4 Replies Latest reply on Dec 20, 2006 2:43 PM by tom.baeyens

    JTA integration

    tom.baeyens

      There has been an email discussion about jBPM's JTA integration.

      I am referring to the fact that Hibernate needs to be flushed in beforeCompletion(), and closed in afterCompletion(), which is currently impossible because everything happens in the close() method.
      ________________________________

      From: Tom Baeyens
      Sent: Thursday, December 14, 2006 5:05 AM
      To: Gavin King
      Cc: Dev - jBPM
      Subject: RE: jBPM *still* unusable in JTA environment

      we have fixed this in head, but it is not yet backported to 3.1 branch.

      at least, if you are referring to the capability of using the hibernate current session.
      ________________________________

      From: Gavin King
      Sent: Thu 12/14/2006 6:25 AM
      To: Dev - jBPM
      Subject: jBPM *still* unusable in JTA environment

      Guys, when are we going to get this fixed? It's been a long time since I raised this really major issue.


      I now have added a configuration property to jBPM 3.1 to get this behaviour:

      a) when a jbpm needs a hibernate session, it uses SessionFactory.getCurrentSession()

      b) at jbpmContext.close(), jbpm does not do anything with the hibernate session. no flush and no close.

      Do you need the flush method to be exposed too ? Eventually i want to add it, but doing that in 3.1.x might be tricky.

        • 1. Re: JTA integration
          jeffdelong

          I am confused. I have used jBPM in a JTA environment since last March at least, using the following configuration in the jbpm.cfg.xml file:


           <service name="persistence">
           <factory>
           <bean class="org.jbpm.persistence.db.DbPersistenceServiceFactory">
           <field name="isTransactionEnabled"><false/></field>
           </bean>
           </factory>
           </service>
          
          


          With this configuration, the jbpmContext.close does not commit the transaction or close the Hibernate session.

          As for using the Hibernate session with jBPM, it would be nice for jbpm to use the sessionFactory.getCurrentSession() method.

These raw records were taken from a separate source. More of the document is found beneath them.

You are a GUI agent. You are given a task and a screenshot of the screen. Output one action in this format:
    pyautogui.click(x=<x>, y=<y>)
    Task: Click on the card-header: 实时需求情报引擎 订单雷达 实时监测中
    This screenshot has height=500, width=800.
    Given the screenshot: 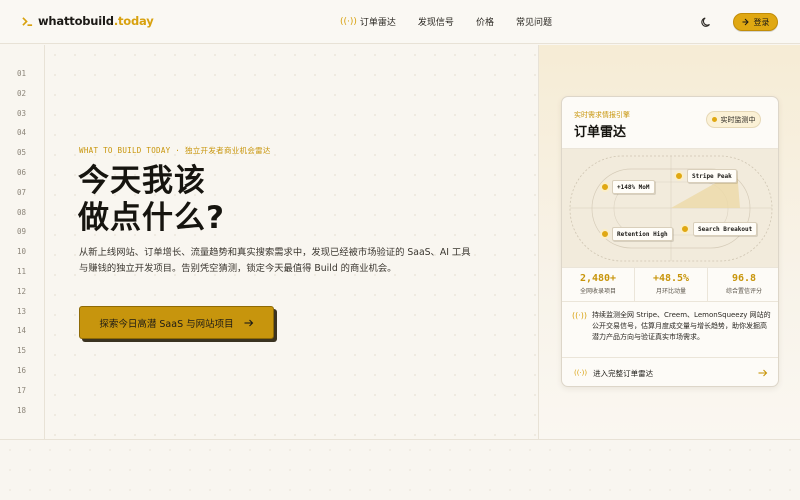 What is the action you would take?
    pyautogui.click(x=670, y=123)
    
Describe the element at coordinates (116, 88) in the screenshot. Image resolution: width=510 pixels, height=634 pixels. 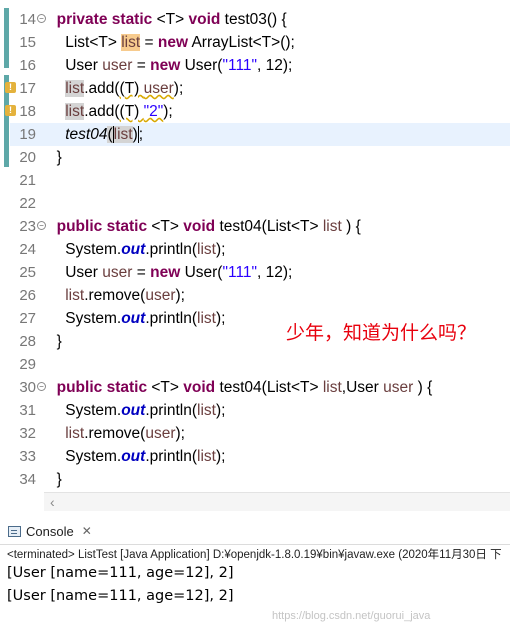
I see `code-text: list.add((T) user);` at that location.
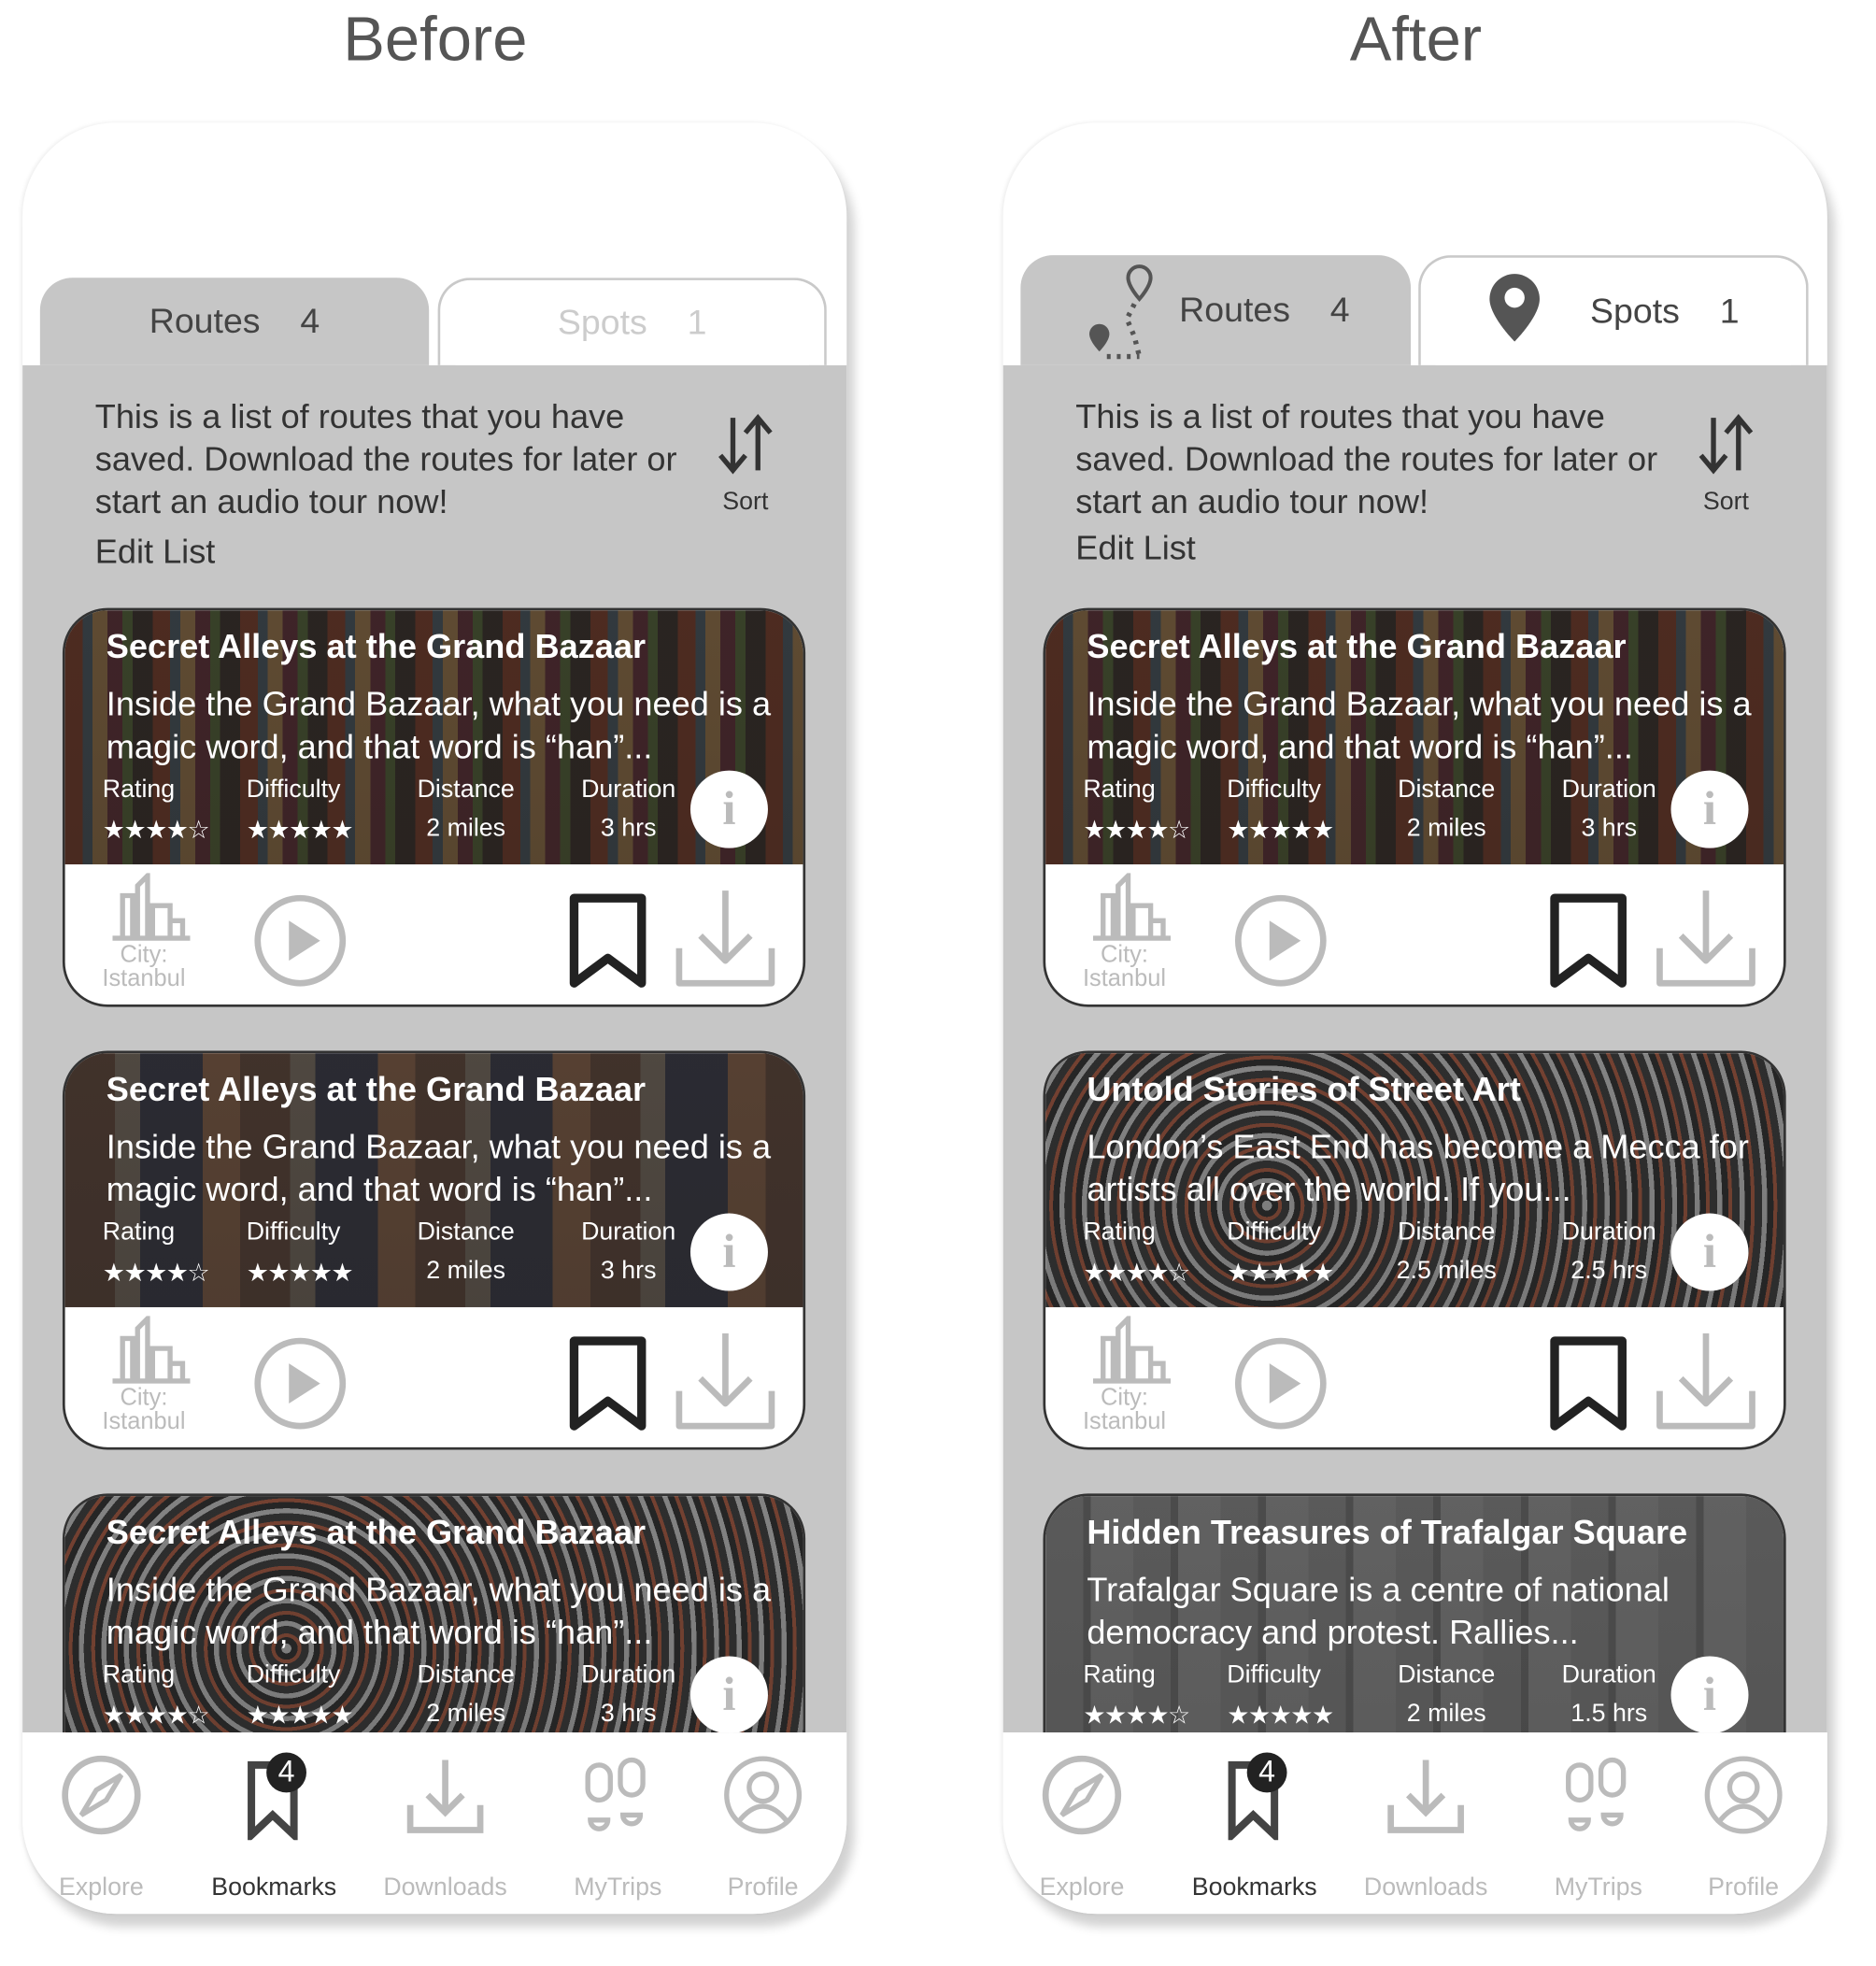 The height and width of the screenshot is (1966, 1876). Describe the element at coordinates (1274, 790) in the screenshot. I see `stat-label: Difficulty` at that location.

In the past I have injected the Hibernate session into jBPM using jbpmContext.setSession(s);


          • 2. Re: JTA integration
            gavin.king

            This is useful, I suppose, but is not really enough for Seam, since Seam is not using the "current" Hibernate session. What I really want to be able to do is pass a sesison to the method that creates a jbpm context. Yes, I also need the behavior that jBPM does not flush or close the session, or commit the transaction.

            • 3. Re: JTA integration
              gavin.king

              Or are you saying that you are using getCurrentSession() of the SF that you create internally.

              Ah, well, thats fine.

              But one of these days I would really like to be able to have a single persistence context for user entities and jBPM entities. Well, I guess its not as critical for now.

              • 4. Re: JTA integration
                tom.baeyens

                if you want to use 1 session, you can inject it into the jbpmContext with the setSession(Session) method

                at the jbpmContext.close, the session is not going to be flushed or closed by jbpm.